## Instrução a
No texto sobre a reclamação, qual é o prazo que a Resolução n. 12 de 2009 do STJ fixa para o ajuizamento da reclamação?

## Texto de origem
====
A utilização de reclamação não exclui a possibilidade da utilização dos recursos cabíveis, inclusive para impedir o trânsito em julgado da decisão judicial. No caso de ato administrativo, a lei exige que o ajuizamento da reclamação por descumprimento de SV tenha por pressuposto o esgotamento das vias administrativas. Trata-se da segunda hipótese em que se exige tal esgotamento (ao lado das competições esportivas, art. 217 da CF), prevista no art. 7º da Lei n. 11417. No caso de recurso administrativo contra descumprimento de SV por autoridade administrativa, caberá a esta, se não a reconsiderar, explicitar, antes de encaminhar o recurso à instância superior, as razões da aplicabilidade ou não da SV, conforme o caso. Provida a reclamação pelo STF, a autoridade administrativa será cientificada, devendo adequar suas futuras decisões administrativas em casos semelhantes, sob pena de responsabilidade penal, civil e administrativa. A reclamação não pode servir como meio para o cancelamento e a revisão de SV, pois, para tal finalidade, há procedimento próprio.
3.4-) Hipótese específica anunciada pelo Plenário do STF: reclamação contra decisão de Juizados Especiais Cíveis Estaduais que atenta contra entendimento do STJ.
A uniformização da jurisprudência permite que as demandas de massa tenham soluções de massa, observando-se os princípios da isonomia, do tratamento prioritário, e da previsibilidade das decisões judiciais. Como não cabe REsp de acórdão proferido em Juizados Especiais Cíveis (OBS: nos Juizados Especiais Federais ou da Fazenda Pública cabe pedido de uniformização da interpretação da legislação federal), o STF entendeu ser cabível reclamação, em face da teoria dos poderes implícitos e da competência constitucional atribuída ao STJ de garantir a uniformidade na interpretação da lei federal. O STJ, inicialmente reticente quanto à idéia, posteriormente passou a admitir a reclamação contra decisão de Juizado Especial Cível estadual que descumpram suas decisões, editando inclusive a Resolução n. 12 de 2009, que prevê o ajuizamento da reclamação no prazo de 15 dias, da ciência da decisão. Contudo, o STJ restringiu o cabimento da reclamação para: a) divergência da decisão reclamada com precedentes proferidos em sede de recurso repetitivo ou Enunciado de Súmula do STJ; b) divergência relativa à interpretação de texto normativo de natureza material, excluídos os de natureza processual.
====
## Dados do exercício
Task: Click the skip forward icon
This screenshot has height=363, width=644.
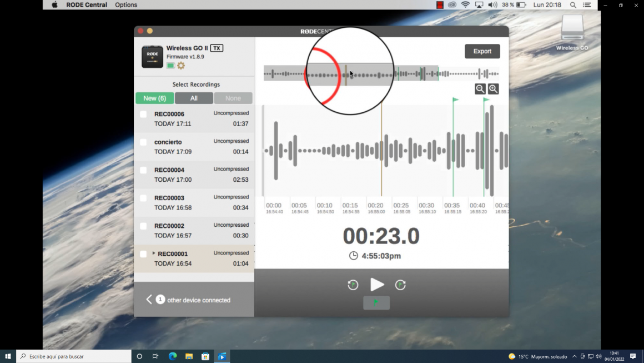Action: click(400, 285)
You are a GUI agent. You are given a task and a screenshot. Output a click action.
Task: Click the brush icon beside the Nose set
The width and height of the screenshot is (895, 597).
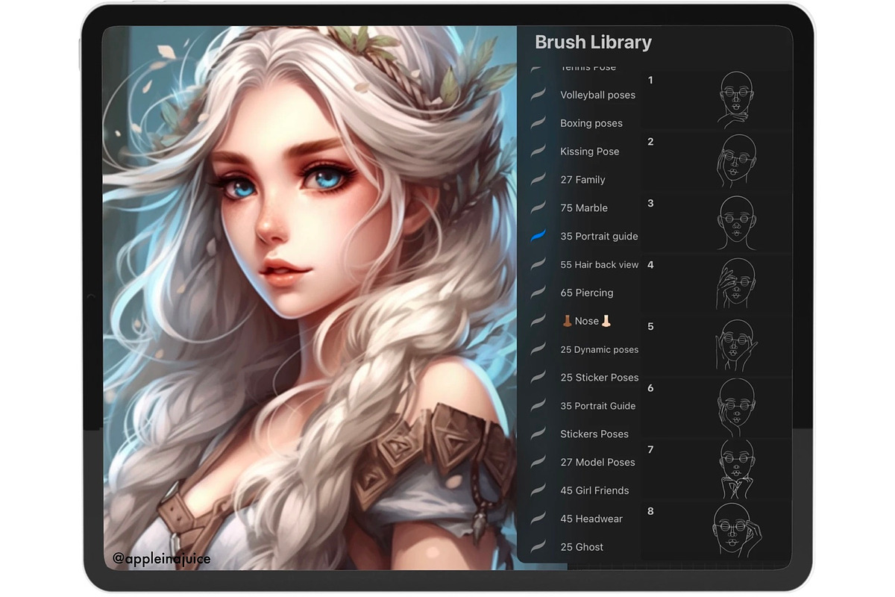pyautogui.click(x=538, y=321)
====
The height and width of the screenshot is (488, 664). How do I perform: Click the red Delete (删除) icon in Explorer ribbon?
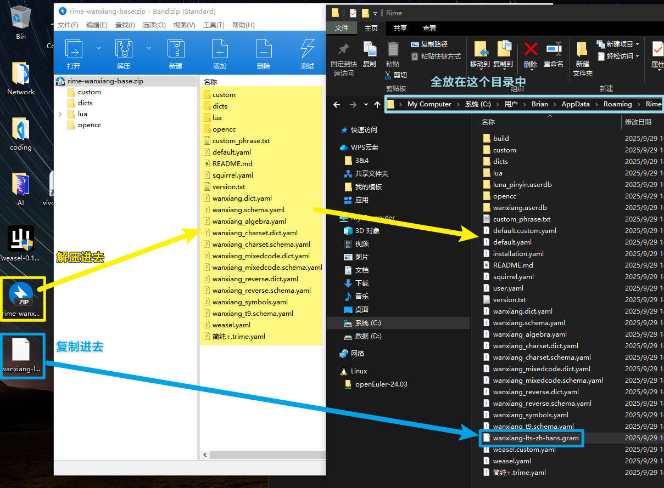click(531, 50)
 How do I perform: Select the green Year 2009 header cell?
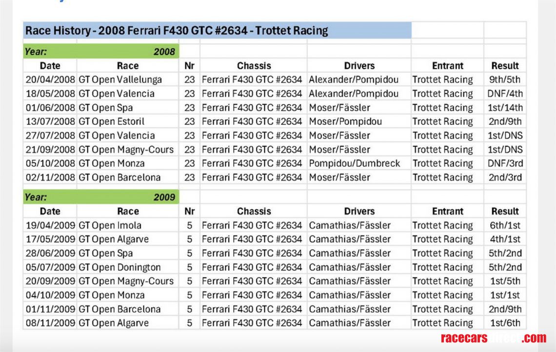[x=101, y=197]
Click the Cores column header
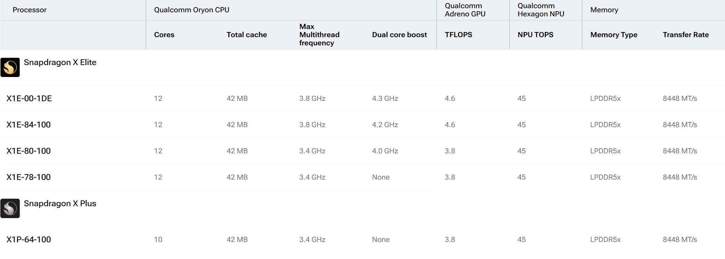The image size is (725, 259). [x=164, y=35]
====
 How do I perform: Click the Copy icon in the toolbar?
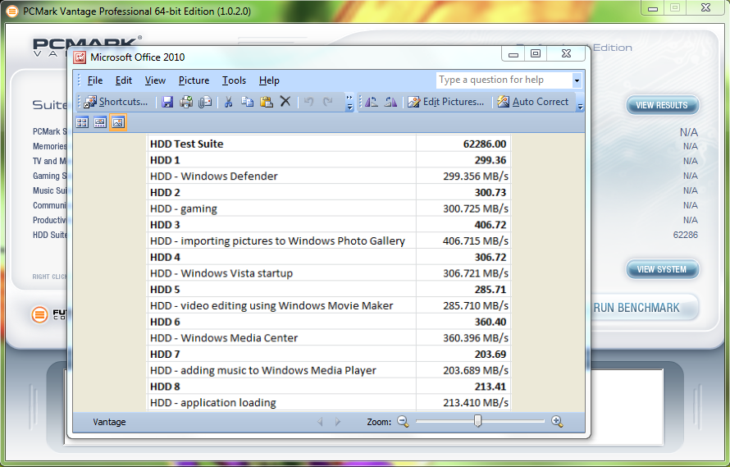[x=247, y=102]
====
## Instrução b
Reescreva as linhas de dados, desde a que contém "Task: Click the skip forward icon" até a que contém "pyautogui.click(x=538, y=321)", substituindo "screenshot" por "screen image" e mantendo todo o resto igual. Não inclua as imagens na resposta.

## Resposta escrita a
O prazo é de 15 dias, contados da ciência da decisão.

## Resposta escrita b
Task: Click the skip forward icon
This screen image has height=363, width=644.
Action: click(400, 285)
You are a GUI agent. You are given a task and a screen image. Output a click action.
Task: Click the brush icon beside the Nose set
The width and height of the screen image is (895, 597).
pyautogui.click(x=538, y=321)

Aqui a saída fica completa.